- Task objective: Reproduce verbatim the records beginning with the line that contains "Viewport: 919px width, 436px height." and continuing through the line that contains "click(350, 171)", and nothing else.

- Exercise material:
-*-*-

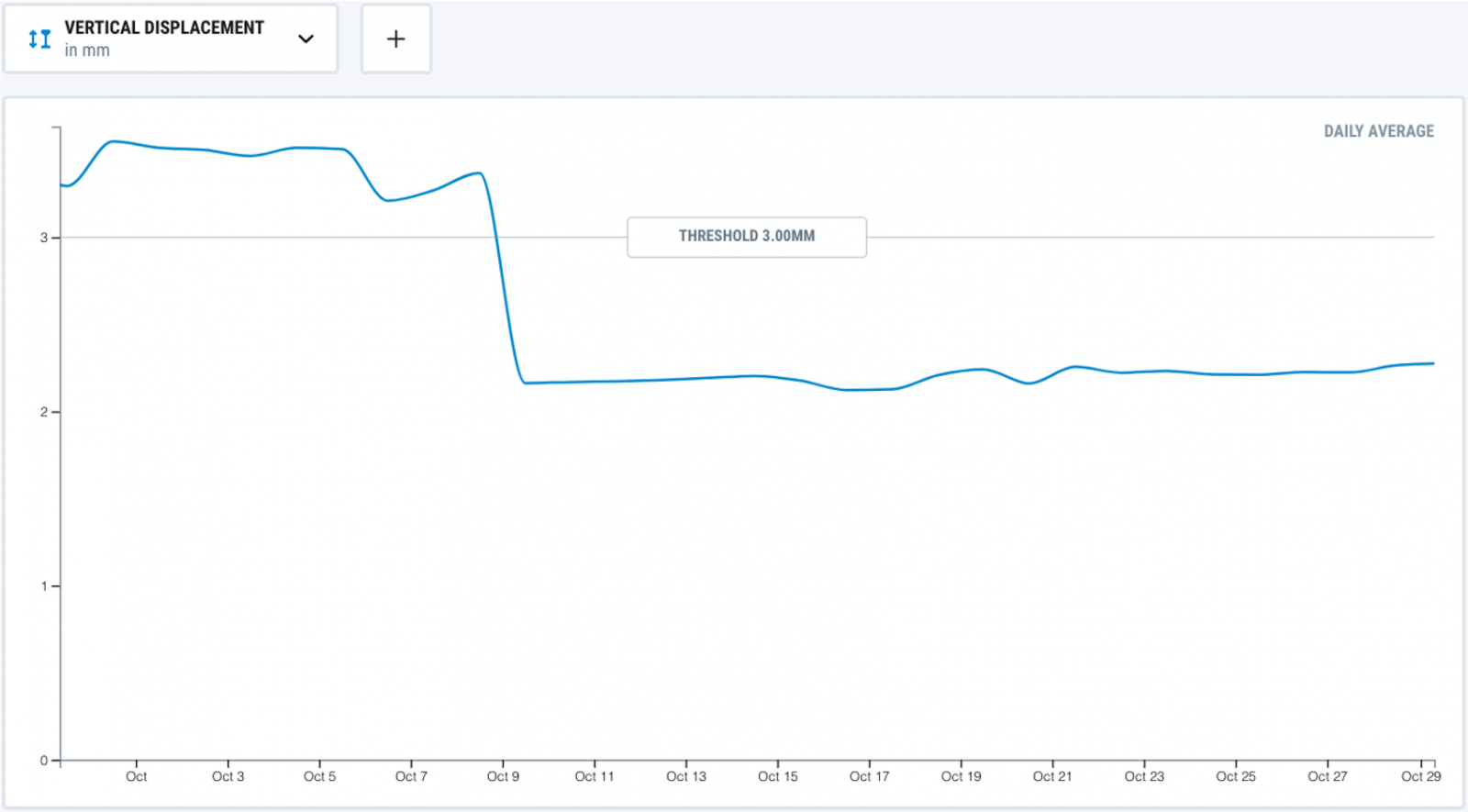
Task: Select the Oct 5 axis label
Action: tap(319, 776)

-*-*-

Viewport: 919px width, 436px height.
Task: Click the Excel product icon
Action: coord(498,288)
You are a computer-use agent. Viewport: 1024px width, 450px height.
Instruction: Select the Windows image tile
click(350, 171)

-*-*-

- Task answer:
Viewport: 919px width, 436px height.
Task: Click the Excel product icon
Action: coord(498,288)
You are a computer-use agent. Viewport: 1024px width, 450px height.
Instruction: Select the Windows image tile
click(350, 171)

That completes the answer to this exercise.